The reason the junior mortgage is sometimes less desirable to the lender is that there is an order of payment in the event of foreclosure. A first mortgage has priority. If it is foreclosed upon, the proceeds from the sale of the property will go to the first mortgagee to pay the loan balance (plus the costs of the foreclosure process). If there is money left over, it will go toward what is owed on the second mortgage. If there is still money available, it will pay the third mortgage. If, after all mortgagees have been paid, there is still money available, it goes to the former owner of the property. The buyer at the foreclosure takes the property free of all mortgages.
If a second mortgage is foreclosed upon, it has no effect on the first mortgage. The buyer at the foreclosure sale will have to keep the first mortgage current or pay it off in order to keep the property. The buyer will take the property free of any mortgages junior to the second, such as a third or fourth mortgage. The lower the position of the mortgage, the less chance there will be enough equity in the property to pay it off if something goes wrong. A holder of a junior mortgage can stop the foreclosure of a superior mortgage by making up the delinquent amount and adding it to his or her mortgage. He or she can then begin foreclosure of his or her mortgage if the mortgagor does not pay the delinquency.

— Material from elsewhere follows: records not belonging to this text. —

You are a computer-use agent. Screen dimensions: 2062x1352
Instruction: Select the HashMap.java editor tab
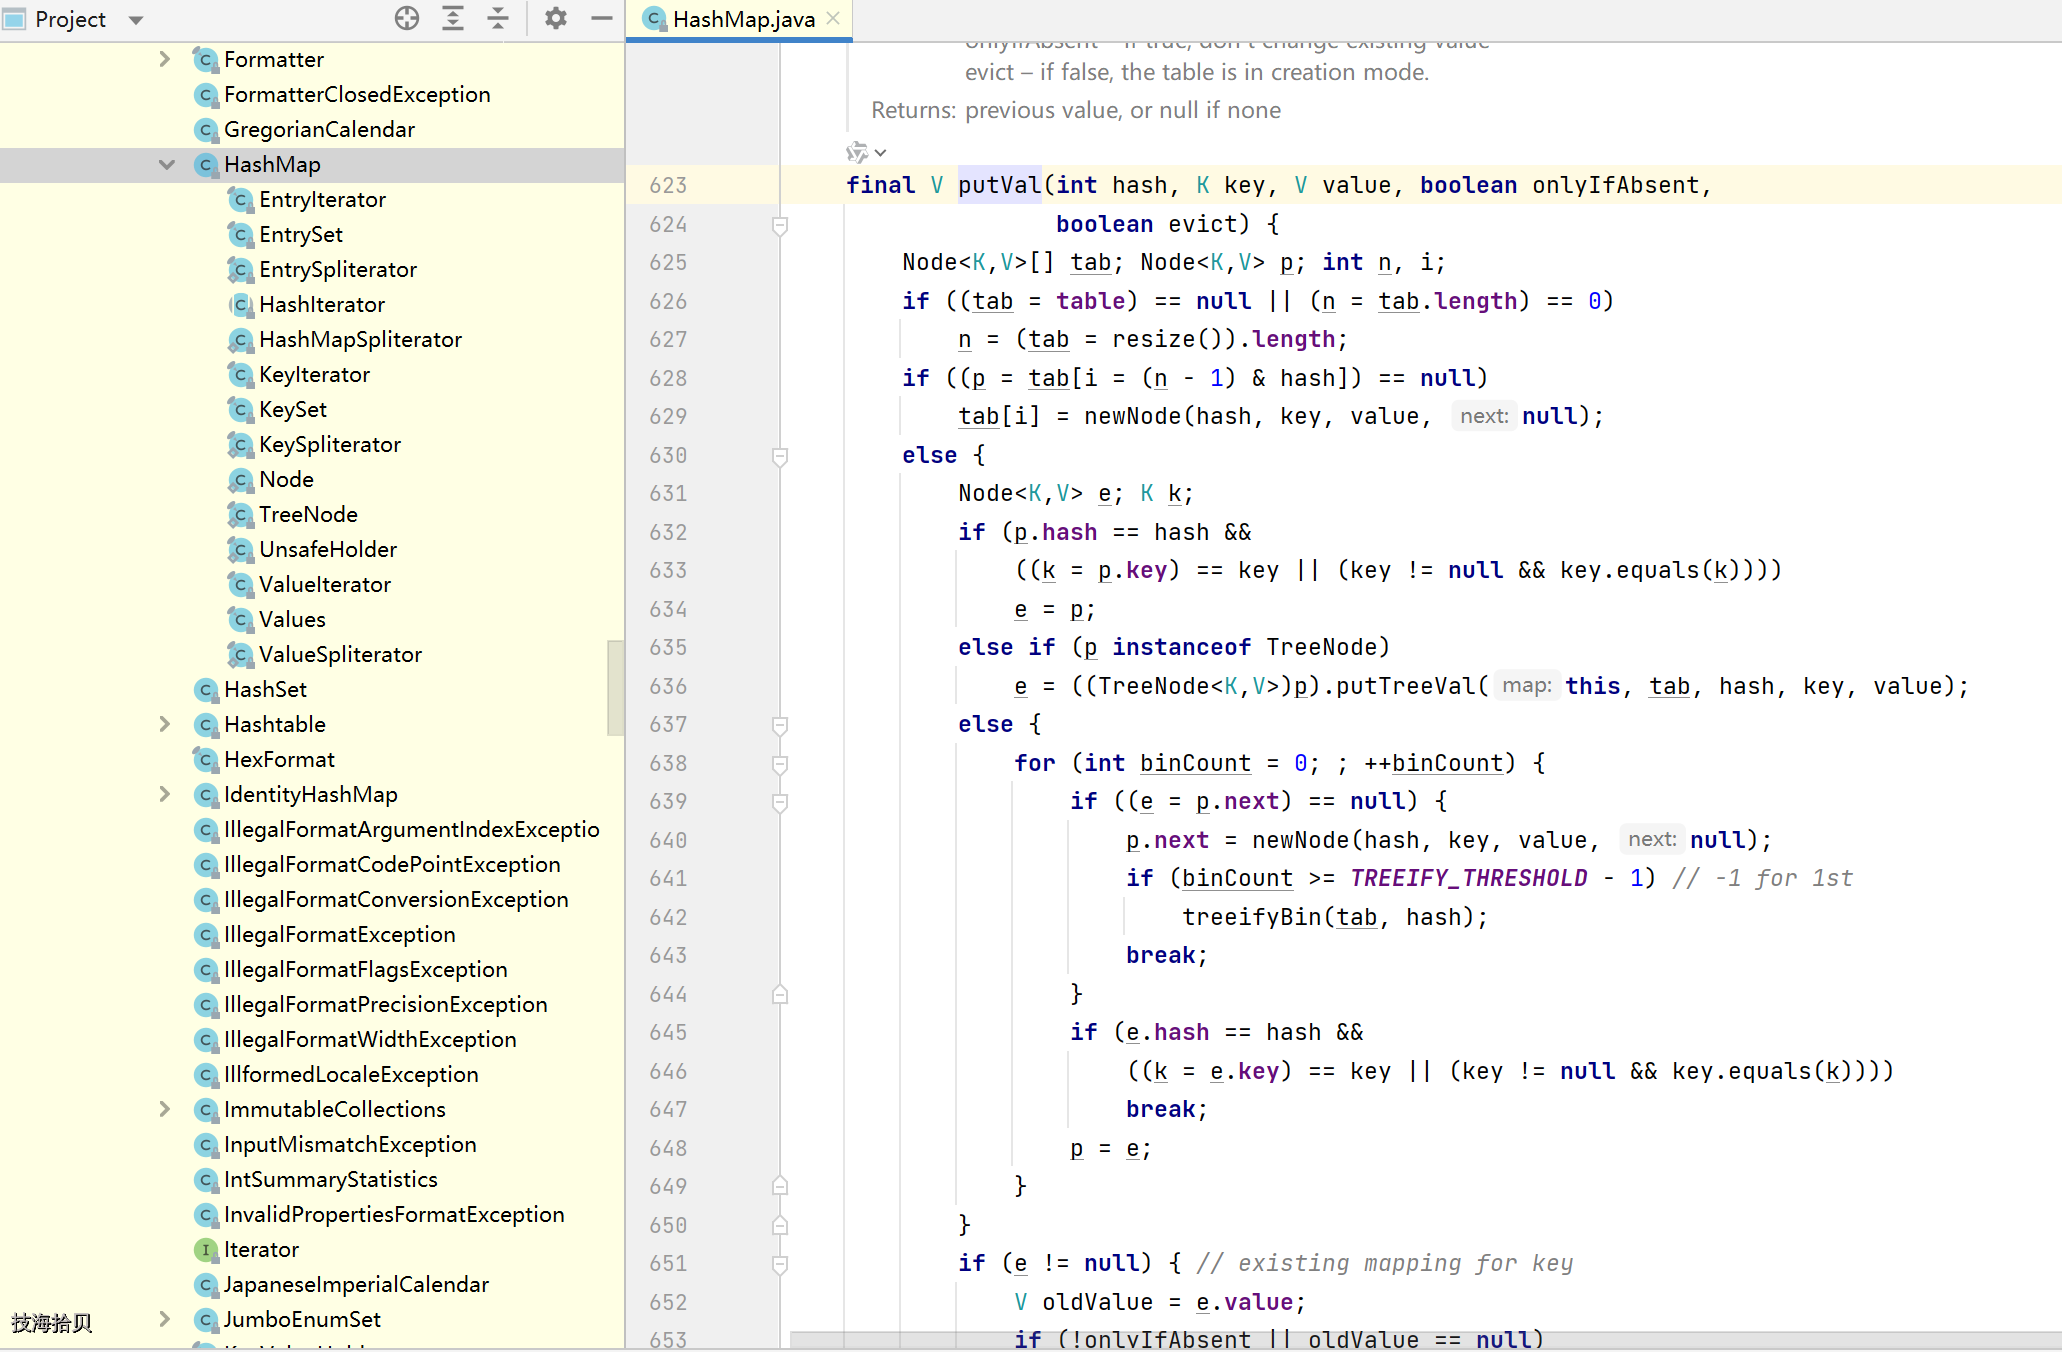point(729,19)
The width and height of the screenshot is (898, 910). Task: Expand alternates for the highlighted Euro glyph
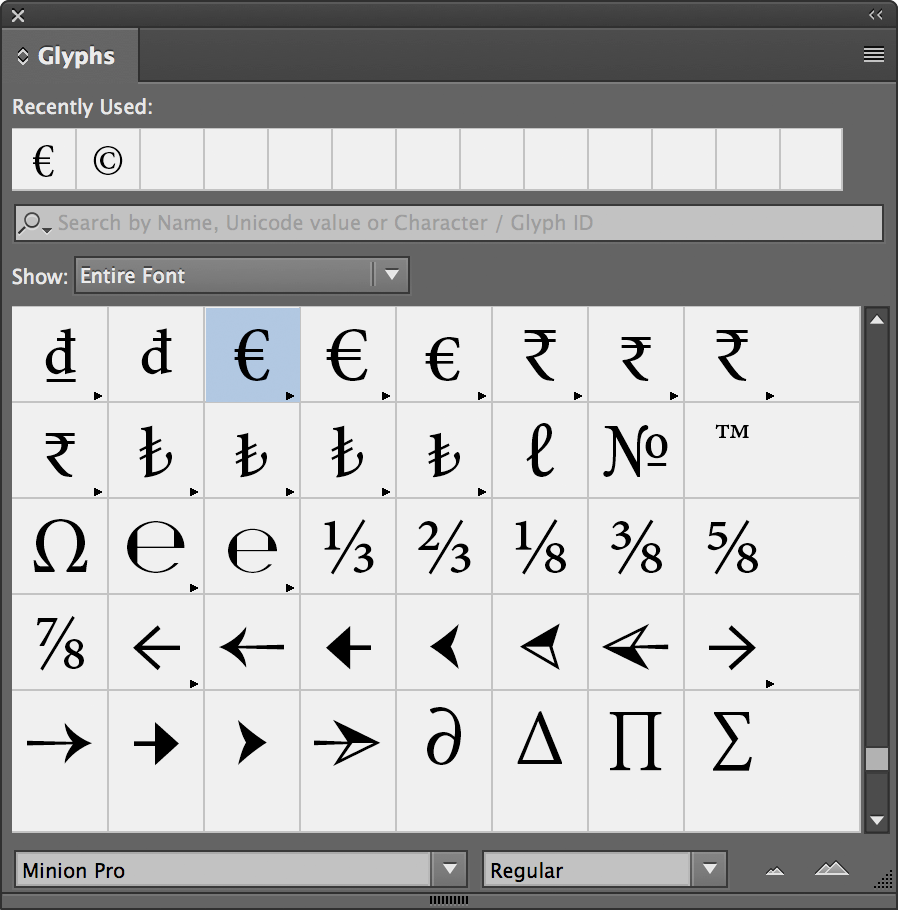291,396
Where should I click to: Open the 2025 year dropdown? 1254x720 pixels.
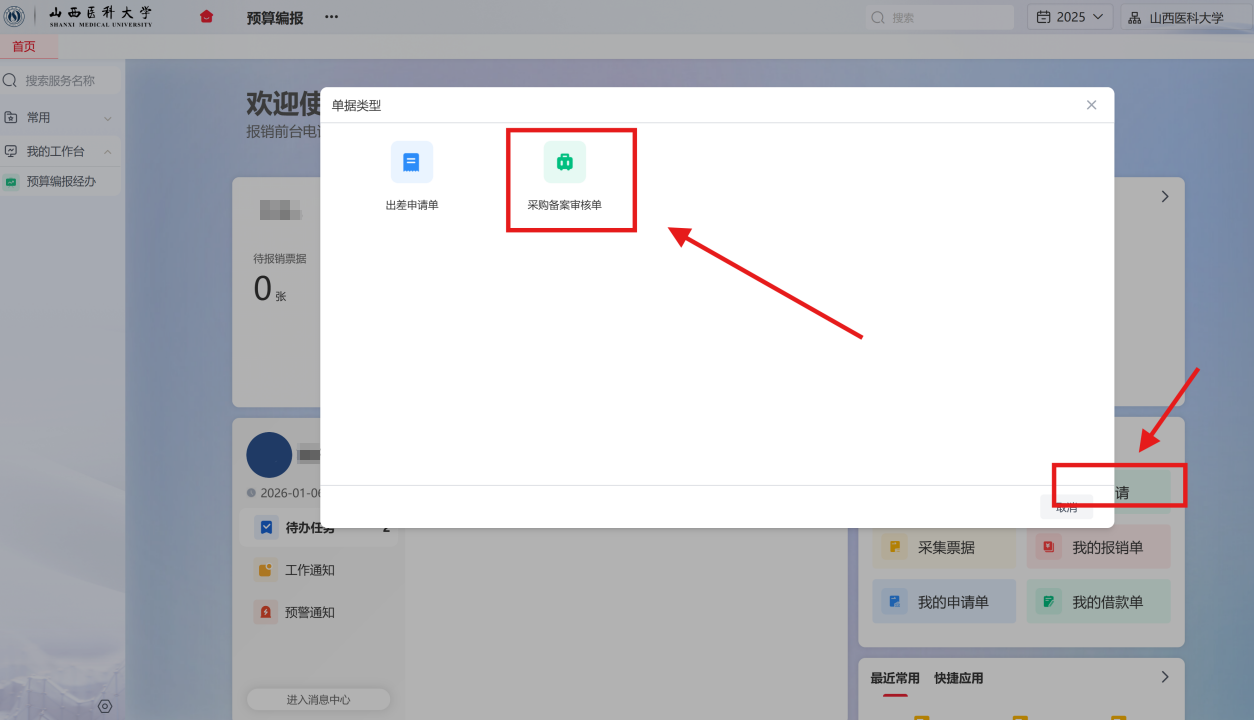(1069, 17)
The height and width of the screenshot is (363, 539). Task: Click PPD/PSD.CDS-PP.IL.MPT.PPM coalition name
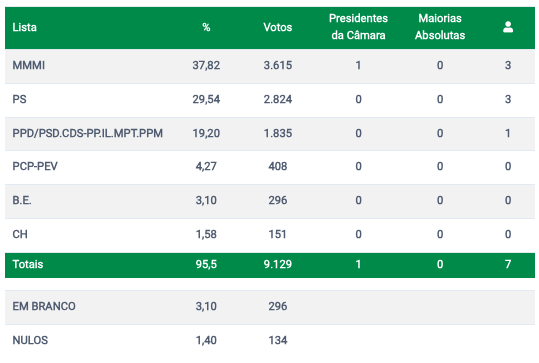tap(87, 133)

How a mortgage is classified as first, second, etc., is strictly based on when the mortgage was dated and recorded. Unless there is a mistake or fraud involved, the process is simple. A mortgage is dated when it is signed and then recorded in the county where the property is located. Recording gives what is called constructive notice. This means that a subsequent mortgagee, for example, would legally be presumed to know of this mortgage - even if he or she had no actual knowledge of it.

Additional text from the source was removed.